Morreu
o Adriano Duarte.
Dito
assim… poucos saberão identificar quem era. Mas se disser, o ”papa-teatros”,
toda a gente da minha geração, ou das imediatamente anteriores, saberá de quem
se tratava. Isto das gerações tem que se lhe diga. É que eu habituei-me toda a
vida a olhar para as tantas que seguiam à minha frente, mas, à medida que as
vejo a extinguirem-se, e as tão antes da minha a criarem famílias e filhos, a
gerarem umas novas, percebo que estou a dar passos cada vez maiores na prancha da
vida, face ao desconhecido.
O
Adriano foi hoje, terça, a enterrar. O seu corpo desceu à terra, para se tornar
pó, e ele viverá apenas na memória daqueles que o recordarem com amor e
saudade. Família, mulher, filhas, genros, netas e colegas que com ele partilharam
momentos da sua vida, de ambos.
Quando
me desloquei à casa mortuária, onde o seu corpo estava a ser velado, para
prestar as minhas condolências aos mais próximos, rezei junto à urna e reparei
que as bandeiras de duas grandes instituições vivas da cultura e do desporto
desta aldeia, Grupo Desportivo Arenense e Rancho Folclórico da Casa do Povo de
Santo António das Areias, repousavam sobre a urna. Não devem ter existido
muitos homens com esta abrangência, com esta projeção. E isto sim, é um legado
de vida.
O
Adriano pode não ter sido grande em escolaridade, em património pessoal, mas
foi grande na cultura da sua terra, na família que criou (três filhas e um
filho), que lhe deram netos e netas em vida. Teve o prazer de ver a sua
continuidade.
O
Adriano era sócio fundador do Grupo Desportivo Arenense, e foi o seu exímio e
incansável cobrador de quotas. Eu até acho que o cobrador do fraque andou a
receber formação do nosso Papa. “Epá… eu deixei de pagar quotas do GDA quando o
Adriano as deixou de cobrar”, ouvi tantas vezes ontem, dia do óbito. E eu
pensei, “é porque não és lá grande sócio. A atual, funcional e brilhante
direção, presidida por Luís Barradas, da qual tenho a honra de fazer parte,
realiza um almoço de confraternização no dia do sócio, dia 1º de Maio, gratuito
para quem tem as quotas em dia. Por 1 euro por mês, apenas, perfaz-se um total
que mal paga o sempre belíssimo repasto, e ainda assim, contribui-se para o
clube da nossa terra.”
Quando
teenager, era bem rebelde, adolescente, e nunca deixei ser o puto da Beirã.

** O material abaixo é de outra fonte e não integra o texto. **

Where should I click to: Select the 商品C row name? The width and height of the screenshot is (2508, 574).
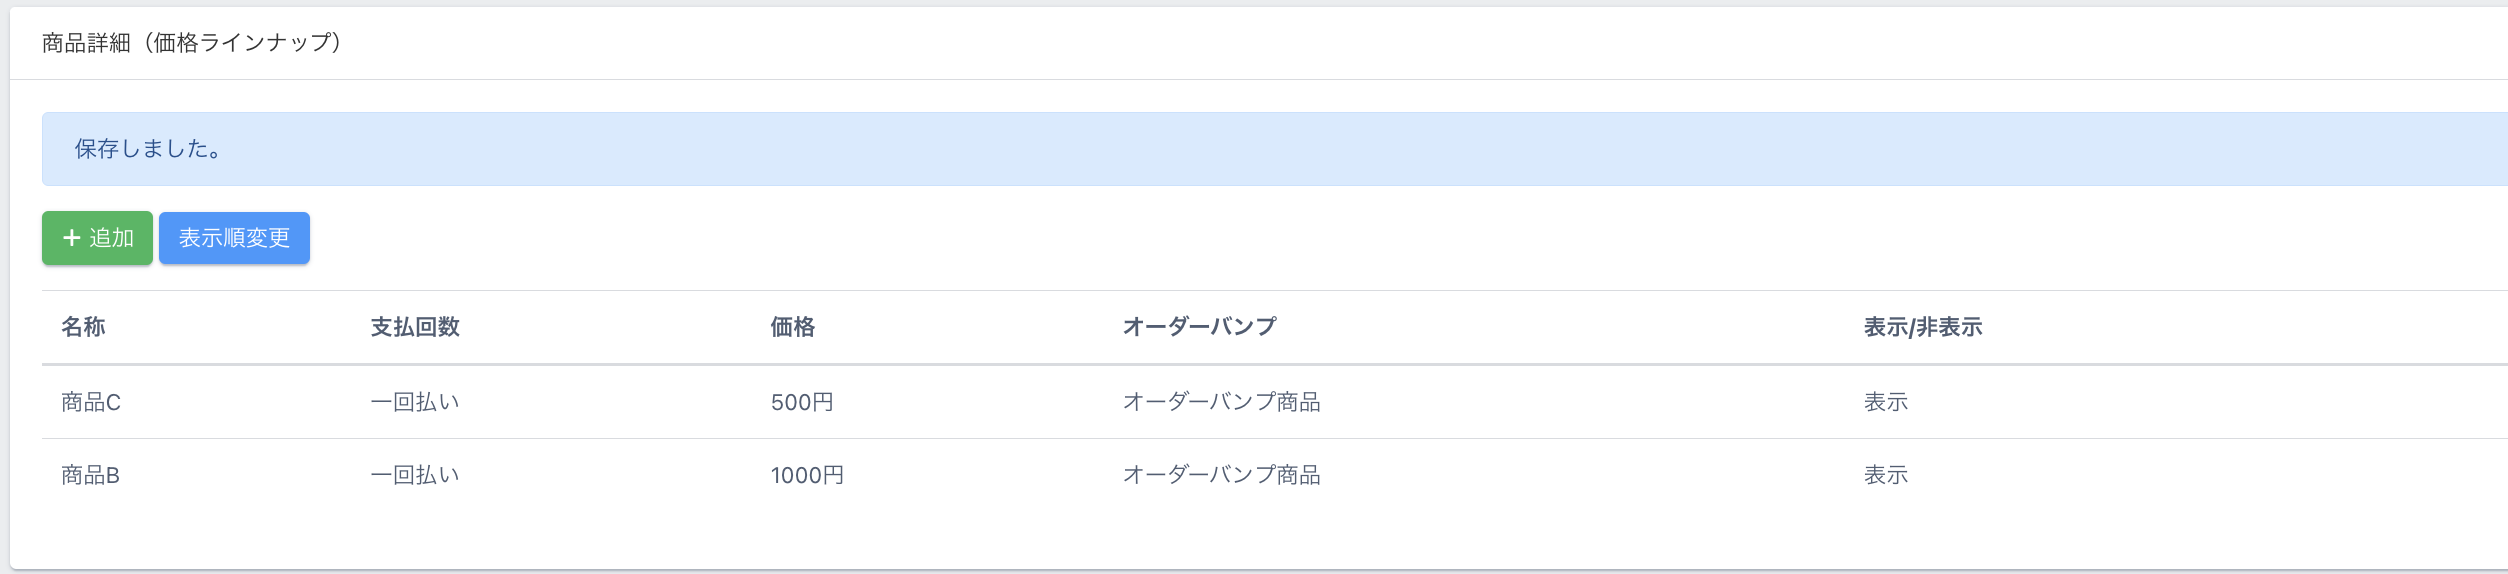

Apesar de ter sempre companheiros que me foram próximos, e alinharam comigo
desde que os conheci, logo desde o 7º ano, amigos de vida como o Banana, o
Jaimita e a Paula Lança; nunca consegui, sobretudo, a princípio, tirar de mim a
capa de “gajo de fora”.
Como
consegui a proeza de não ter entrado na 1ª fase de candidatura para a
Universidade, no curso de comunicação social, por milésimas e pela hierarquia
de escolas ter sido realizada de uma forma que me inviabilizava o acesso ao
ensino superior, vi-me na necessidade de ganhar dinheiro e trabalhar. Consegui
meter-me no bar do Grupo Desportivo Arenense, onde fiz uma dupla imbatível com
o meu querido Carroça (já desaparecido. Saudade…), e onde vivi momentos muito
felizes e intensos, dentro do meu mau momento.
Nesses
tempos fiz-me mais de cá, da aldeia, de aqui de cima. Privei com figuras
absolutamente notáveis e marcantes na minha vivência. O Sr. João Machado, o Sr.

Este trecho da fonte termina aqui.